PaulArgoud/mxchat-duckdb

MxChat DuckDB / MotherDuck

Plugin version PHP WordPress MxChat DuckDB MotherDuck License: GPL v2+ Status: beta CI

Companion WordPress plugin that adds DuckDB (embedded) and MotherDuck (cloud) as alternative vector stores for MxChat — an open-source, SQL-native replacement for Pinecone.


Why

MxChat is a popular AI-chatbot plugin for WordPress that ships with two storage backends for its vector knowledge base:

  1. MySQL — embeddings serialized in LONGTEXT columns; cosine similarity computed in PHP. Simple but slow past a few thousand entries.
  2. Pinecone — fast and managed, but a proprietary SaaS with per-record pricing.

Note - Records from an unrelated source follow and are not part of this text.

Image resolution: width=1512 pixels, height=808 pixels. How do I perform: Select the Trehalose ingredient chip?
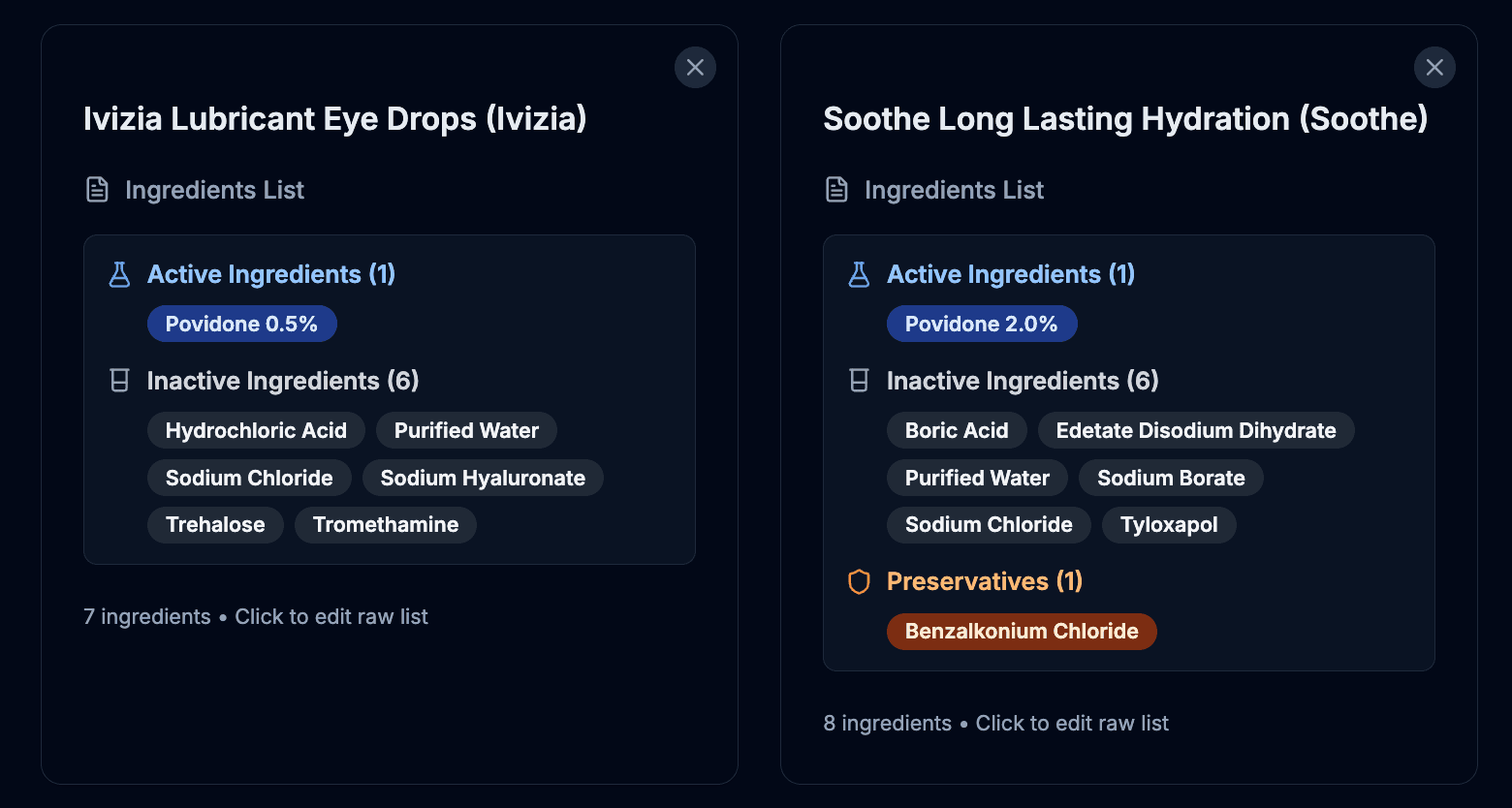click(x=215, y=524)
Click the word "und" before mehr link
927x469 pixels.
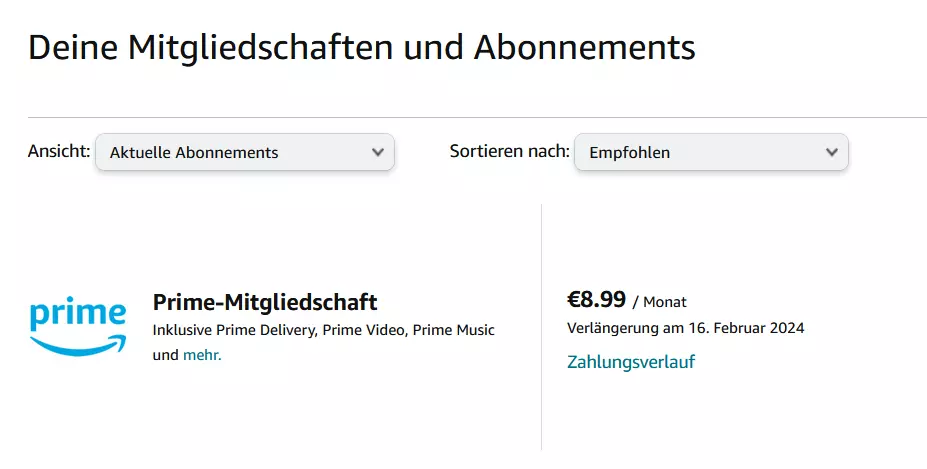coord(166,355)
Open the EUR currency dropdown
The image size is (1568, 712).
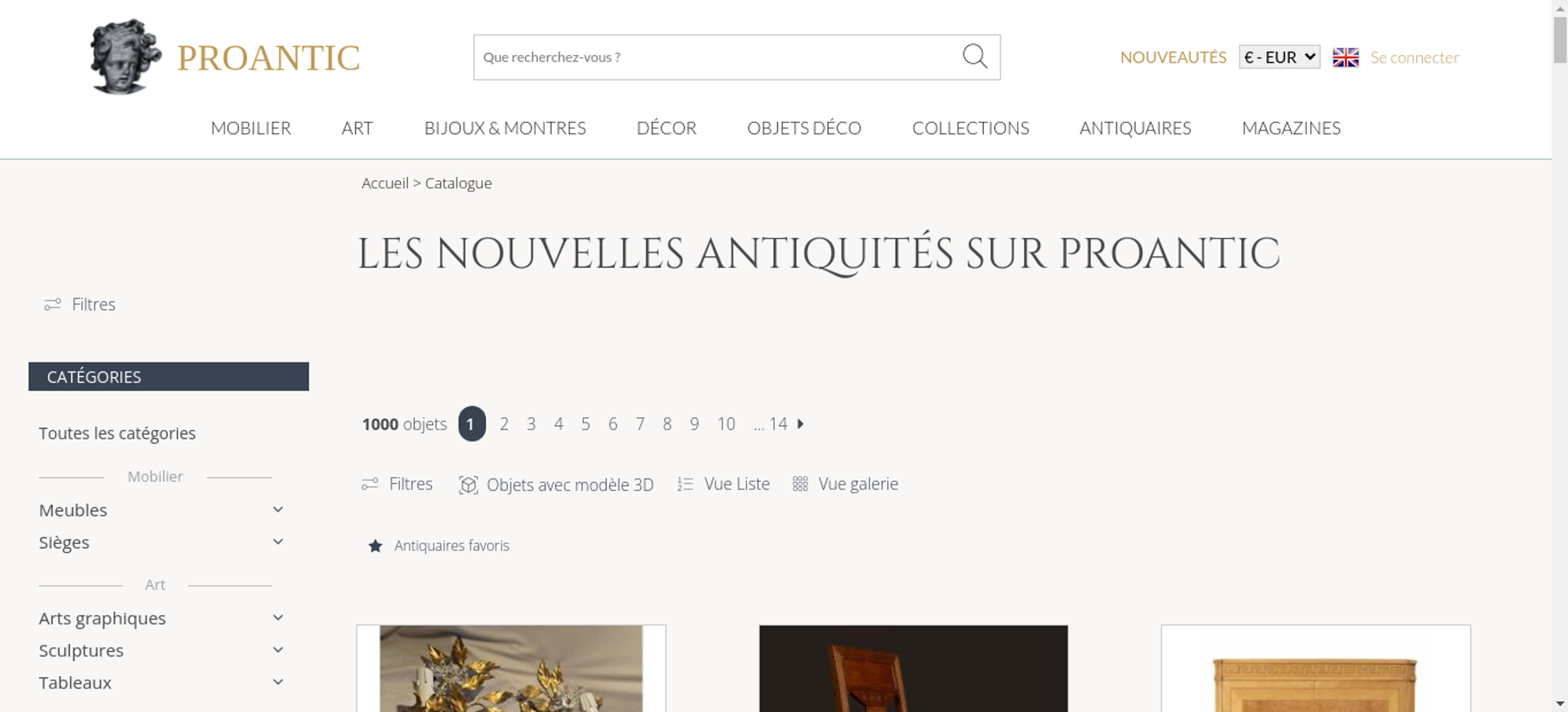point(1279,57)
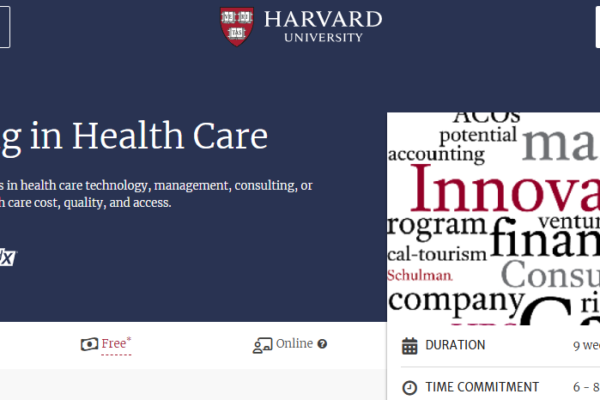Click the Health Care course title heading
Image resolution: width=600 pixels, height=400 pixels.
click(x=135, y=135)
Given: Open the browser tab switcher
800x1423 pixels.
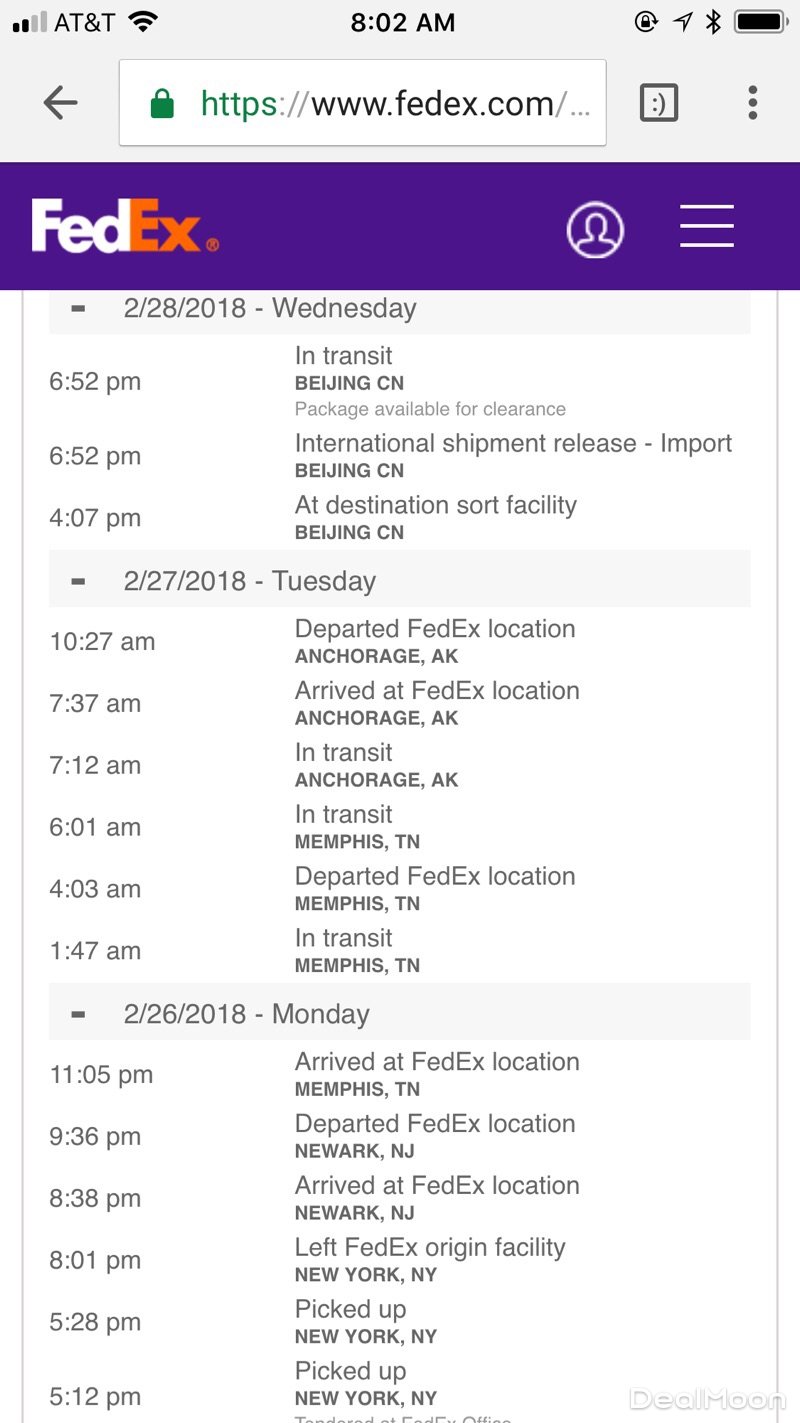Looking at the screenshot, I should [x=658, y=103].
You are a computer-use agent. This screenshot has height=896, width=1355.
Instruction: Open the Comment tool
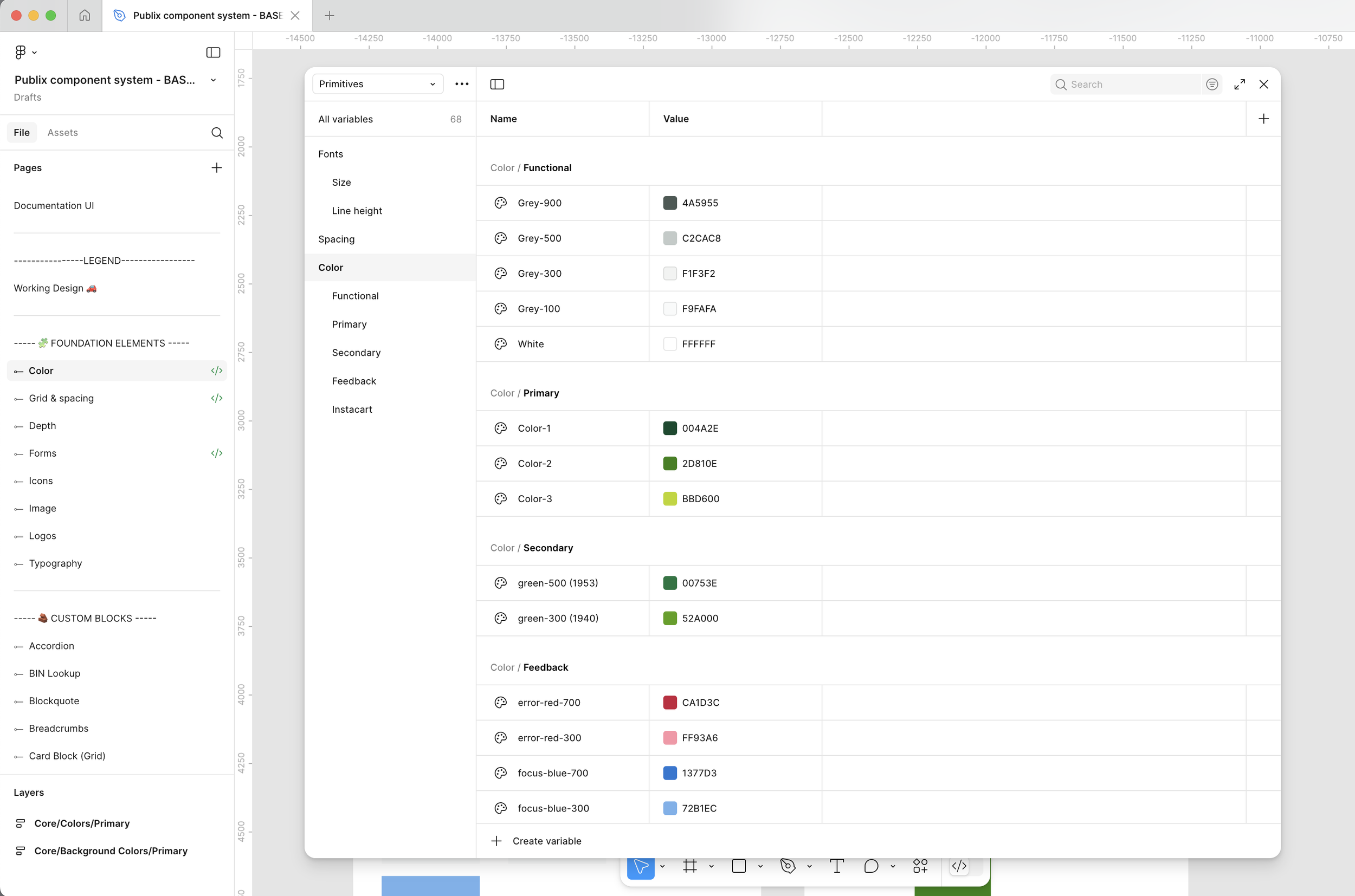click(871, 866)
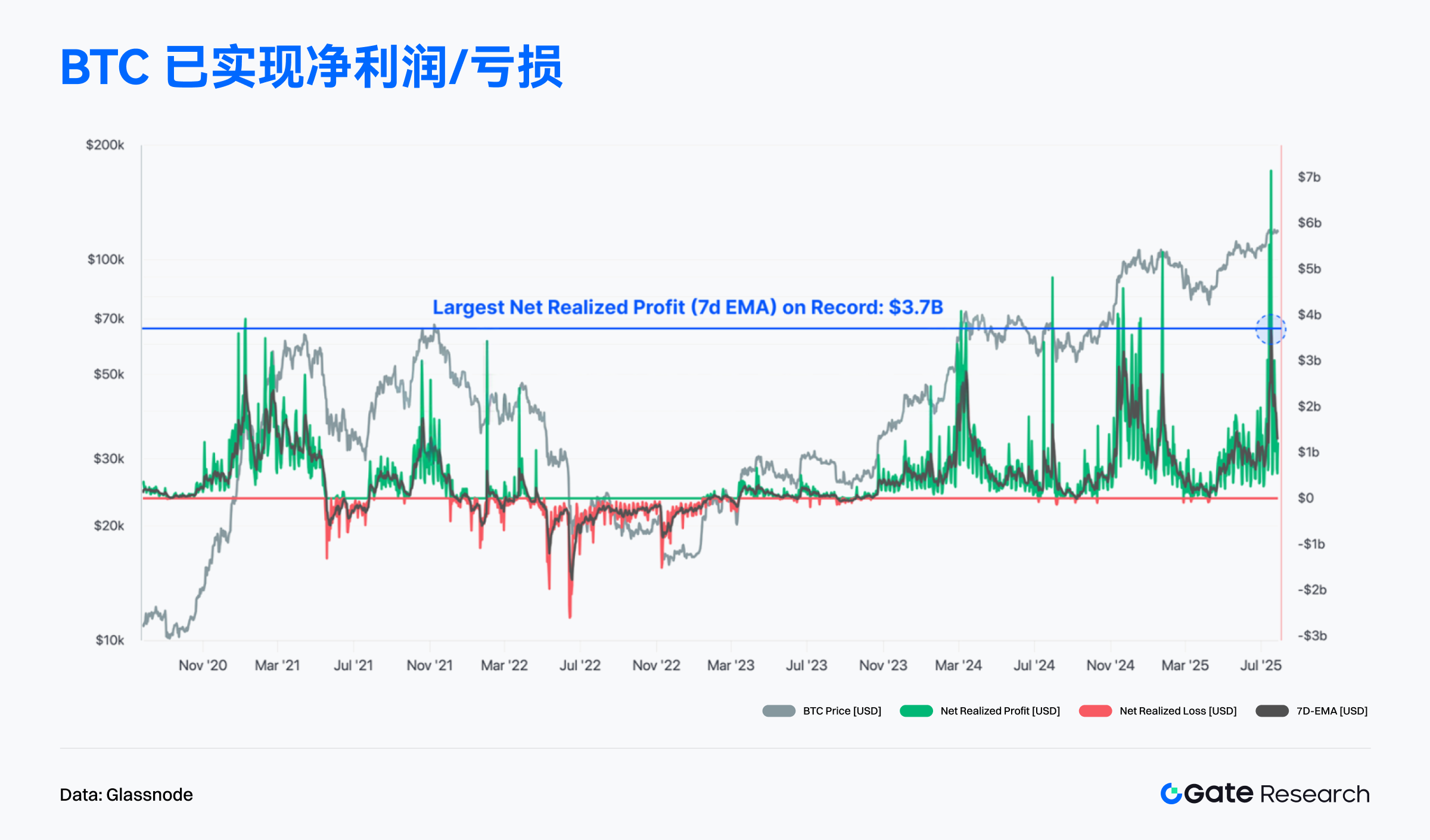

This plugin adds a third option:

  1. DuckDB / MotherDuck — analytical columnar database with native VSS (vector similarity search) extension. Open-source, runs locally or in the cloud, $0 for the embedded mode.

Features

  • 🪶 Two backend modes — embedded .duckdb file or MotherDuck cloud (via native DuckDB ATTACH), switchable at runtime.
  • HNSW-indexed similarity search via DuckDB's VSS extension (array_cosine_similarity) — works on the embedded backend, and via the optional local mirror for MotherDuck installs (see docs/MIRROR.md).
  • 🪞 Local mirror for MotherDuck (v0.10.0+) — synchronous write-through to a local .duckdb shadow with HNSW. MotherDuck stays the canonical store; reads come from local for HNSW acceleration. Resumable bootstrap, drift detection, automatic drain of failed writes.
  • 🔀 Hybrid BM25 + vector retrieval (optional) via DuckDB's FTS extension with min-max-normalised score blending.
  • 💨 Query result cache keyed by embedding hash + filter + bot — slashes MotherDuck cost and latency on repeat queries.
  • 🎯 Per-source dedup + custom reranker hook so the LLM sees diverse, high-quality context.
  • 🗜️ INT8 quantization (experimental, opt-in) — 4× smaller vector storage, < 1 % recall loss on unit-normalised embeddings.
  • 🔌 Drop-in for Pinecone — implements the Pinecone wire protocol over REST, so MxChat needs zero modifications to use it.
  • 🔐 Per-namespace REST tokens so leaking one bot's API key doesn't compromise others.
  • 🪛 Optional upstream patch for direct in-process integration (eliminates one HTTP round-trip; ~12 lines, see patches/).
  • 🔁 Four ingestion paths — bulk-sync from MySQL, sync reprocess from WordPress posts, async reprocess via Action Scheduler (survives PHP timeouts on large catalogs), and one-shot Pinecone → DuckDB migration without re-embedding.
  • 📦 Parquet export/import — portable backups and seamless moves between embedded ⇄ MotherDuck via DuckDB's native COPY.
  • 🧰 Auto cascade-delete with nonce-verified handler; orphan compactor cron sweeps stragglers.
  • 🩺 /health endpoint + rolling p50/p95/p99 latency metrics for external monitors.
  • 🛠️ WP-CLI: wp mxchat-duckdb {test|stats|sync|reprocess|async-reprocess|compact|metrics|cache|export|import|migrate-from-pinecone}.
  • 🧪 CI on every PRphp -l matrix (PHP 8.0–8.3), msgfmt catalog check, PHPStan, PHPUnit smoke suite.
  • 🕒 Hourly WP-cron for incremental sync of new content + daily orphan compaction.
  • 🛡️ Per-user-role access control preserved from MxChat (metadata-driven).
  • 🌐 i18n-ready — English source strings, French translation shipped, .pot template for additional locales.

Architecture

The plugin connects to MxChat via two parallel integration paths (Option A — filter override; Option B — Pinecone wire-protocol proxy). Both are registered unconditionally; whichever's prerequisite is present at runtime wins.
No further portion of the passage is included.